NYSE Margin Debt Rises To Fresh Five Year High As Short Interest Slide Continues

Tyler Durden's picture

With the Fed no longer even pretending it is not all about the stock market, where some mysterious trickle down force is supposed to boost the economy the second the S&P hits new all time highs, and injecting billions into stocks via Primary Dealers courtesy of the daily now-unseterilized POMO (today's edition saw another $3.4 billion enter risk assets), there is apparently no reason to worry about anything. Sure enough, institutions don't need a second invitation to BTFD especially if they can do so on margin. According to the latest NYSE margin debt data, the December of margin debt used for various leveraging activities rose for the fifth consecutive month, reaching $331 billion - the highest since February 2008, when the market was declining, and back to the levels from May 2007 when the market was ramping ever higher to its all time highs which would be hit 3 short months later, and just as the subprime bubble popped.
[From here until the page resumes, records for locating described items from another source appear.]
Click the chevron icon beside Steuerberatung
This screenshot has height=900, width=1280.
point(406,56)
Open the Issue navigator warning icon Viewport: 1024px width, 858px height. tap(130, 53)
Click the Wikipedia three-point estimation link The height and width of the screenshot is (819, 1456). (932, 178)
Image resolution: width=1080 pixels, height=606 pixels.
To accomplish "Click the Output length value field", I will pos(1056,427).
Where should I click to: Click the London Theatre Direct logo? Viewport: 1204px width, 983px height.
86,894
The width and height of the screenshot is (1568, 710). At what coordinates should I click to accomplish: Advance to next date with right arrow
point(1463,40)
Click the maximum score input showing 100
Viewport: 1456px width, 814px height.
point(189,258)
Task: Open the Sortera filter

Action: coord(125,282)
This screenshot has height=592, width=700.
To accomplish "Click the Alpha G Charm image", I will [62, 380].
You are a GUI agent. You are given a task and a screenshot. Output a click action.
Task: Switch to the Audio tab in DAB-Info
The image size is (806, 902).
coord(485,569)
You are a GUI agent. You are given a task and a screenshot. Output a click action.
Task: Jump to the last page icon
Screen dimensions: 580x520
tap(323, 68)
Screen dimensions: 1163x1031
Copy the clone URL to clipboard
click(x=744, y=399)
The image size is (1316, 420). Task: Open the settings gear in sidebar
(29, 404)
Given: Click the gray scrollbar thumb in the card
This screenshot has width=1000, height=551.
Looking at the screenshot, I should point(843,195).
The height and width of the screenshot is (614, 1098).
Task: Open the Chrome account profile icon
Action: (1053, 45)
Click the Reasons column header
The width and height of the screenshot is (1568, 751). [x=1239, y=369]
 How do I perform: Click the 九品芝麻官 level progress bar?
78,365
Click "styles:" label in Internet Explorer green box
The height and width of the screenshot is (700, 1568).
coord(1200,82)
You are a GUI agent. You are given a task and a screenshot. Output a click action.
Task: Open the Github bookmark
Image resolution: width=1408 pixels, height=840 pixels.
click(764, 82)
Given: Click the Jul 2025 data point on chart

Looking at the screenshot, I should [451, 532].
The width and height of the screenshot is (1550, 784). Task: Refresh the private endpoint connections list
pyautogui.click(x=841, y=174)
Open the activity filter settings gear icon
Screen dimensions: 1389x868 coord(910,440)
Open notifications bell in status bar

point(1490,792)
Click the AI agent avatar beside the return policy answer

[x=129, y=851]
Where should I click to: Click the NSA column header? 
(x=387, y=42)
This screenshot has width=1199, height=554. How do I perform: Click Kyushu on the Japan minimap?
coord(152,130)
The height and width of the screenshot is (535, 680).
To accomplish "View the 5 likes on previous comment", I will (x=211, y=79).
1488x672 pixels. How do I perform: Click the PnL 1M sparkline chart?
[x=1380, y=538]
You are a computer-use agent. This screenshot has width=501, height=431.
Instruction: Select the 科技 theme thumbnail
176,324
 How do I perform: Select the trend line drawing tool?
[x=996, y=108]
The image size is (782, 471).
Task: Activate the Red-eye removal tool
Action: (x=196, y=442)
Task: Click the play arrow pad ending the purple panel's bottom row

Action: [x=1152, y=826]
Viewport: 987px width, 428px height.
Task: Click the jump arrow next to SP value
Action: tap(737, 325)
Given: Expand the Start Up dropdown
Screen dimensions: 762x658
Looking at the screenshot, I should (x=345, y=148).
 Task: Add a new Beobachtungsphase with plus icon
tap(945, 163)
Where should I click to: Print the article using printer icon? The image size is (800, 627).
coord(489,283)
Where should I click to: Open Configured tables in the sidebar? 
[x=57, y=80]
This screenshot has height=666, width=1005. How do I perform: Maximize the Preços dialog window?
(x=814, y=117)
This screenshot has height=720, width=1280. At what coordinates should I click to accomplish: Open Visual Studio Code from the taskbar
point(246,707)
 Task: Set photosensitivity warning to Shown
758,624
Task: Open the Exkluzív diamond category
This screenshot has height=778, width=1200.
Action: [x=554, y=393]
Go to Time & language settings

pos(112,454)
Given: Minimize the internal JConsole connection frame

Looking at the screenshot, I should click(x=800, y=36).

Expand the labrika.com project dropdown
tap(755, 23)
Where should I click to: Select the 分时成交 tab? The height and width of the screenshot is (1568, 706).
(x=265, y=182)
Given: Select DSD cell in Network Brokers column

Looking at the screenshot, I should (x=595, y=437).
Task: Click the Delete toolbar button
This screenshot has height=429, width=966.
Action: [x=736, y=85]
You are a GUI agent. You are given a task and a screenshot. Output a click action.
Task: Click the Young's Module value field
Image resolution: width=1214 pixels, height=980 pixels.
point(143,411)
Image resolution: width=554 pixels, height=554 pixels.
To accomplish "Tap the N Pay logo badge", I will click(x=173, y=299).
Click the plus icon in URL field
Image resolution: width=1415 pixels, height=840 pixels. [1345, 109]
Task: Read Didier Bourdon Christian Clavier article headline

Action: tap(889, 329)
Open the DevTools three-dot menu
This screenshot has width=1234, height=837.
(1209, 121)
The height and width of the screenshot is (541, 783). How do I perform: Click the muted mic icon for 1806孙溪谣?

Margin debt, or gross institutional leverage ex-shadow banking leverage via various repos, vs the stock market:

And just in case there is any confusion whether the shorts have thrown in the towel, here is a chart showing total NYSE short interest, which has declined in virtually a straight line since June. A mere 400mm shares covered lower, and short interest too will be at the lowest it has been in more than 5 years.

Coupled this with the epic monkeyhammering that the VIX is subjected to every single day and the only possible conclusion is that pretty much everyone is convinced that nothing can ever again go wrong.